Four years before I was born, in the summer of 1984, my parents hiked to the fire lookout on Yellowstone’s 10,210-foot Mount Washburn and wrote their names in the lime-green federal supply service logbook stored inside. They were newly engaged. She was a 22-year-old nursing student from rural Minnesota who’d left behind the cornfields for a summer job folding sheets and working reception at the park’s Canyon Lodge; he was a 24-year-old ski patroller who spent off-seasons pumping gas at the Yellowstone Park Service Station (YPSS) at Canyon Village. Taking advantage of the long daylight of the Wyoming summer, they dashed out of work and hiked the six-mile trail from Chittenden Road, reaching the two-story, panoramic lookout with just enough time to get back to the car before dark.
8/14/84
Amy Peltier, Litchfield MN
Note to Steve Brown—I’ll meet you here Aug 25, 2018
I love you! —Amy
Steve Brown, Sandpoint, Idaho (also Canyon YPSS) Wow what a surprise to meet my fiancé on this obscure mountain outpost. Thanks for showing up, Amy. P.S. Try not to eat so many flowers on the way down.
My dad doesn’t remember the flower joke. My mom doesn’t remember why she picked 2018. August 25 was the day summer park employees celebrated “Christmas,” with extravagant holiday decorations and gifts—a way to wind down the season together. This explains the many Merry Christmas messages written in the same register ten days later, including another from my mom after she’d hiked up the mountain again with two of her summer friends.

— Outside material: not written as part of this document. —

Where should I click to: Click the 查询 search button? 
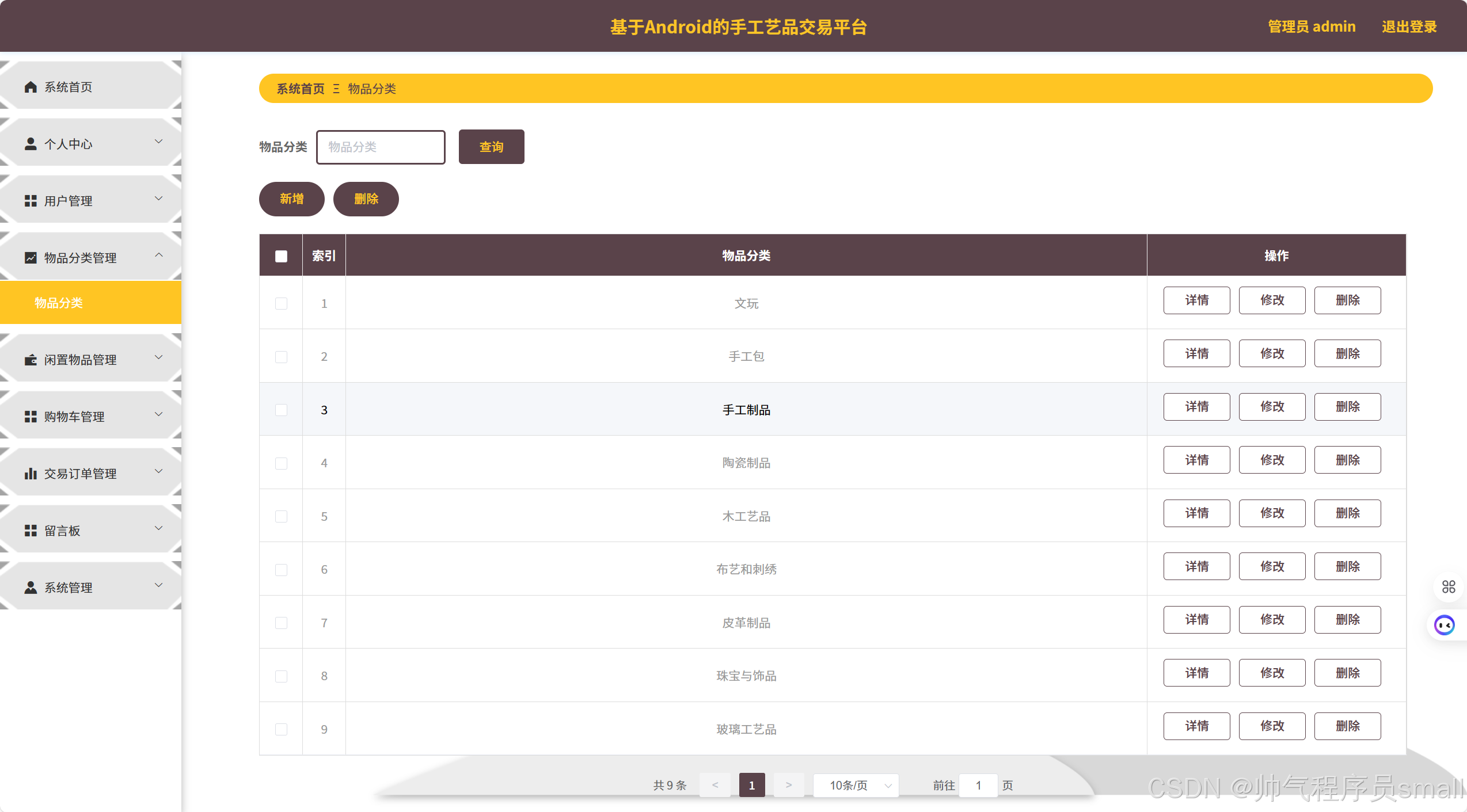491,147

8/24/84 Never thought I’d come up here with 2 easterners. Love ya Foz and Sheila. See you up here next year, Christmas Eve.
Amy Peltier
Litchfield, Minnesota
Canyon Employee0
My parents met at the employee bar in the basement of Canyon Lodge. She was with friends, and he bought her a beer. It was only a matter of weeks before my dad called his sister to tell her he’d met the woman he was going to marry. His grandmother helped him buy a ring.
Over the two summers they worked in the park, my parents went adventuring. They drove my dad’s 1970 green Chevy truck down a nearly impassable road deep into the Beartooths and hiked to Grasshopper Glacier—named for the thousands of extinct insects found frozen in its ice. They paddled a Huck Finn–style log raft around an alpine lake in the Wind River Range. Sometimes they just walked the loop of boardwalks around the park’s Norris Geyser basin after work, or along the rim of the Grand Canyon of the Yellowstone River to the Artist Point overlook. After my mom went back to school in Minnesota, they wrote hundreds of letters. When she graduated, my dad took the bus out to marry her.
I know what they wrote on Washburn because after a lightning strike burned one of Yellowstone’s historic fire lookouts to the ground, my mom texted our family’s group thread, frantic that the summit books might have burned, too. And so I went to look for them. I started thinking about how my family, and so many like ours, had left little fragments of themselves in notebooks and ammo cans on top of mountains. The spontaneous messages drafted in a surge of summit exhilaration, or love or loneliness, or in memory of someone who wasn’t there. Or simply in wonder at the supplicatory beauty of this blue-green earth.